* 読む文章:
『異端の福祉』S1グランプリ 受賞作品【 特別賞 】福祉の異端者が打つ次なる一手 / 山根 健(有限会社のがわ)

福祉の異端者が打つ次なる一手 / 山根 健(有限会社のがわ)

オメラスを知っているだろうか?
アーシュラ・K・ル・グィンの書いた小説に出てくる、とある理想郷のことだ。オメラスは自然に恵まれ、独裁者もいなければ、身分制度もなく、飢餓も戦争もない。ところが、その街のどこかに、固く閉ざされた地下室があった。その地下室には、一人の子どもが、ずっと鎖につながれ、閉じ込められている。

実は、その子の存在を、オメラスの『住人』たちは全員知っていた。だが、誰も助けようとしなかった。オメラスという理想郷が保たれる条件が、その子を閉じ込めておくということを皆が知っていたからだ。たった一人の子どもを地下室に閉じ込めておくことで、他の全ての人々が幸せに暮らせるならと、『住人』たちは、見て見ぬふりをしているのだ。

今回の書評では、この子どもは障害者を示すと考え、私たち『住人』は一体、何を感じるのかを考えたい。

* 課題:
a - オメラスを扱った文章で、地下室に閉じ込められた子どもはだれを示すと考えられていますか。
b - オメラスを扱った文章の最後の文に続けて、その先を書いてください。

* データ行:
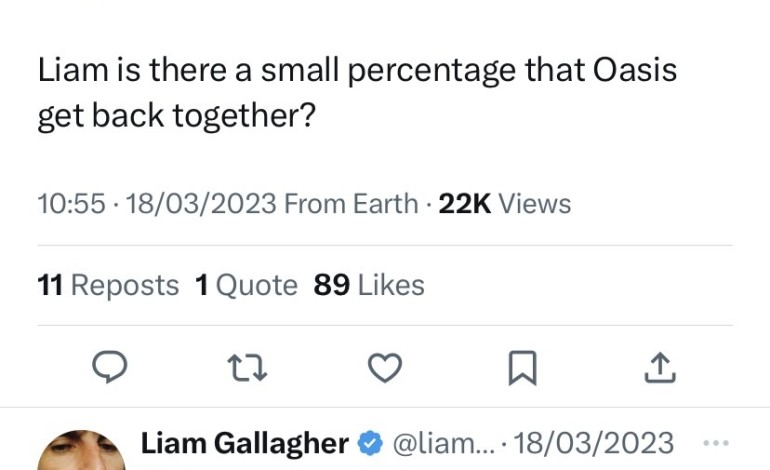The height and width of the screenshot is (470, 770).
Task: Open the Liam Gallagher display name
Action: 245,443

* 課題ごとの解答:
a - 障害者を示すと考えられています。

b -
この本「異端の福祉」は、今年1月に、全国47都道府県に重度障害者を24時間在宅支援する重度訪問事業所「ホームケア土屋」(株式会社土屋)の現 代表取締役兼CEOの高浜敏之氏が、世間に広く重度訪問を知ってもらい、現状ある課題を解決するため、多くの人の理解と協力を得たいという思いから綴ったものである。

本章は5章で構成されている。
第1章、第2章では、著者の重度障害者の介護の出会いと障害福祉の歴史的歩み、日本に根強い、介護は家族がするものという重圧と重度障害者自身の自分の家族には介護をさせたくないという葛藤、重度障害者の受け皿と働き手不足について書かれている。

第3章では、著者の重度訪問介護事業の立ち上げ、土屋が解決しようとしている社会課題。シンクタンク部門「土屋総研」により見えてきた更なる実態と課題。さらには、3名のクライアントの重度訪問介護を利用した実生活での声が書かれている。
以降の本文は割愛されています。